▼▼▼
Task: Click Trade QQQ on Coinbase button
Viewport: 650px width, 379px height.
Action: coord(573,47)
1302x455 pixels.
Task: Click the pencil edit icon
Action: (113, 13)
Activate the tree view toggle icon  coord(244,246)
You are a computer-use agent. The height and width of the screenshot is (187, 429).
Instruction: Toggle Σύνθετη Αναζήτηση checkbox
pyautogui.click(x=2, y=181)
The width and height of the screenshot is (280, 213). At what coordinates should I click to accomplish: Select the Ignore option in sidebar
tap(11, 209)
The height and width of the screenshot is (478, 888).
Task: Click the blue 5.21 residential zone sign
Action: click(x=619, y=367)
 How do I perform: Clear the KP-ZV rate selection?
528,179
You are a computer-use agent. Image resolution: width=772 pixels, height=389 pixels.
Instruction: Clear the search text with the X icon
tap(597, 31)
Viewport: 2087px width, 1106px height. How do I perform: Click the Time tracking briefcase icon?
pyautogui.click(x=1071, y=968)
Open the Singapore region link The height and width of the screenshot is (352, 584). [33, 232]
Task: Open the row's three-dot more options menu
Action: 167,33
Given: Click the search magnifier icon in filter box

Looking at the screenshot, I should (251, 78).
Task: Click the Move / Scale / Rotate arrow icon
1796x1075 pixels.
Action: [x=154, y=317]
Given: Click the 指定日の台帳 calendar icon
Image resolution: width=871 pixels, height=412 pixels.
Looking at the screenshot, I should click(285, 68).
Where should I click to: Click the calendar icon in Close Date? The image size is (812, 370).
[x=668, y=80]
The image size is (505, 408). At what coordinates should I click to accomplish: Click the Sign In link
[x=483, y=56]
▲▲▲
• _EXERCISE DETAILS_:
Can you copy out every line of data above exactly as it appears, character for character?

• _REPLY TO THE EXERCISE_:
Task: Click Trade QQQ on Coinbase button
Viewport: 650px width, 379px height.
Action: coord(573,47)
1302x455 pixels.
Task: Click the pencil edit icon
Action: (113, 13)
Activate the tree view toggle icon  coord(244,246)
You are a computer-use agent. The height and width of the screenshot is (187, 429).
Instruction: Toggle Σύνθετη Αναζήτηση checkbox
pyautogui.click(x=2, y=181)
The width and height of the screenshot is (280, 213). At what coordinates should I click to accomplish: Select the Ignore option in sidebar
tap(11, 209)
The height and width of the screenshot is (478, 888).
Task: Click the blue 5.21 residential zone sign
Action: click(x=619, y=367)
 How do I perform: Clear the KP-ZV rate selection?
528,179
You are a computer-use agent. Image resolution: width=772 pixels, height=389 pixels.
Instruction: Clear the search text with the X icon
tap(597, 31)
Viewport: 2087px width, 1106px height. How do I perform: Click the Time tracking briefcase icon?
pyautogui.click(x=1071, y=968)
Open the Singapore region link The height and width of the screenshot is (352, 584). [33, 232]
Task: Open the row's three-dot more options menu
Action: 167,33
Given: Click the search magnifier icon in filter box

Looking at the screenshot, I should (251, 78).
Task: Click the Move / Scale / Rotate arrow icon
1796x1075 pixels.
Action: [x=154, y=317]
Given: Click the 指定日の台帳 calendar icon
Image resolution: width=871 pixels, height=412 pixels.
Looking at the screenshot, I should click(285, 68).
Where should I click to: Click the calendar icon in Close Date? The image size is (812, 370).
[x=668, y=80]
The image size is (505, 408). At what coordinates should I click to accomplish: Click the Sign In link
[x=483, y=56]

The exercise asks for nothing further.